Task instructions —
In the data below, copy out the lines word for word, beginning at the line that contains "Task: Click the Özellikler ribbon icon" and stopping after the line that contains "Action: pos(363,83)", with both of those lines included.

-------

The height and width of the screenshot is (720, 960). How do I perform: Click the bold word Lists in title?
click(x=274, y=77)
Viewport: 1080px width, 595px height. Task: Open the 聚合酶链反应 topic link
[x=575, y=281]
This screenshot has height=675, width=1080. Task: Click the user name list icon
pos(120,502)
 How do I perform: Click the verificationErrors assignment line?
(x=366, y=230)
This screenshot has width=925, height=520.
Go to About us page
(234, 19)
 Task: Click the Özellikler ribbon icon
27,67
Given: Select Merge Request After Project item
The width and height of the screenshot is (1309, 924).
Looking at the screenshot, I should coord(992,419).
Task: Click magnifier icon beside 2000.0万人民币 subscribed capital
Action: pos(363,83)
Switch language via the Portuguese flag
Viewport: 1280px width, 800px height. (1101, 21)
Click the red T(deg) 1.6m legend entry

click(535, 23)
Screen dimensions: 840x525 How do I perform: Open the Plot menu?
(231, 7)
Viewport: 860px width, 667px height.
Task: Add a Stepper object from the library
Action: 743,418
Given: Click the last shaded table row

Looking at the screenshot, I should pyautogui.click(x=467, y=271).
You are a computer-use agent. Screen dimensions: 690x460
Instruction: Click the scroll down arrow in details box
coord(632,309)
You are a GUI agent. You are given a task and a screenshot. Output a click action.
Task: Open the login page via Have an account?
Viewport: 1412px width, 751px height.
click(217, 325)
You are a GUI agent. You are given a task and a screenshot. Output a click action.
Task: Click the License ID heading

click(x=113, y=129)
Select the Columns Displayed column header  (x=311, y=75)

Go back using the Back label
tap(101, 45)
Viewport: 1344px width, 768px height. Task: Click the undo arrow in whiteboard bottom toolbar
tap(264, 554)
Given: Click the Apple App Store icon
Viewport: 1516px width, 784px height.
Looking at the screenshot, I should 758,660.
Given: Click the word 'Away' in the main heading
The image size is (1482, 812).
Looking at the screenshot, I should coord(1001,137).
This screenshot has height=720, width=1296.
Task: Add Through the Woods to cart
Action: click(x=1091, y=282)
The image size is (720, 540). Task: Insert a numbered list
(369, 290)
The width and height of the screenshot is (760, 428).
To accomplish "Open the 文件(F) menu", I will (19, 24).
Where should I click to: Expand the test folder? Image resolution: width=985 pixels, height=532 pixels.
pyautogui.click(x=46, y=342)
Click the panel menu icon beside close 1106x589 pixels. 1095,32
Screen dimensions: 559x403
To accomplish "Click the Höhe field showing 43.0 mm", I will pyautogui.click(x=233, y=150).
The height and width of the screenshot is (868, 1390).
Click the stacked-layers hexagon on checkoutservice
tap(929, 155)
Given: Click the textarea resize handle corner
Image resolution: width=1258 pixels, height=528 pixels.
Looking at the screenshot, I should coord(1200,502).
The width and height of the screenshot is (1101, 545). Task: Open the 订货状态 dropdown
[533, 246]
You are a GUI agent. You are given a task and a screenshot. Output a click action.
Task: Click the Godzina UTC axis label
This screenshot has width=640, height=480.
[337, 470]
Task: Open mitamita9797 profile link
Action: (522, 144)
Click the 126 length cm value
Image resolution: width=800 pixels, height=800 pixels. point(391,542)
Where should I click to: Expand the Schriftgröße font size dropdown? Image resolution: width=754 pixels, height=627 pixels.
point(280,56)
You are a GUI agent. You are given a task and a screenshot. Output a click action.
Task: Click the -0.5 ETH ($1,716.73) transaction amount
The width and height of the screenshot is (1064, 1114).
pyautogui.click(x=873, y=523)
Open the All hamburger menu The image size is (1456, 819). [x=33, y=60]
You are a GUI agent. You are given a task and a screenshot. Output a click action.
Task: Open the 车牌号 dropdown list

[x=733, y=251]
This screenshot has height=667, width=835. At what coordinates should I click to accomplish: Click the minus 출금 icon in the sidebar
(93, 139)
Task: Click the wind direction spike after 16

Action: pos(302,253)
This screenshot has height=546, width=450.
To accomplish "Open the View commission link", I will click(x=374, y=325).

-------

Written solution —
 Task: Click the Özellikler ribbon icon
27,67
Given: Select Merge Request After Project item
The width and height of the screenshot is (1309, 924).
Looking at the screenshot, I should coord(992,419).
Task: Click magnifier icon beside 2000.0万人民币 subscribed capital
Action: pos(363,83)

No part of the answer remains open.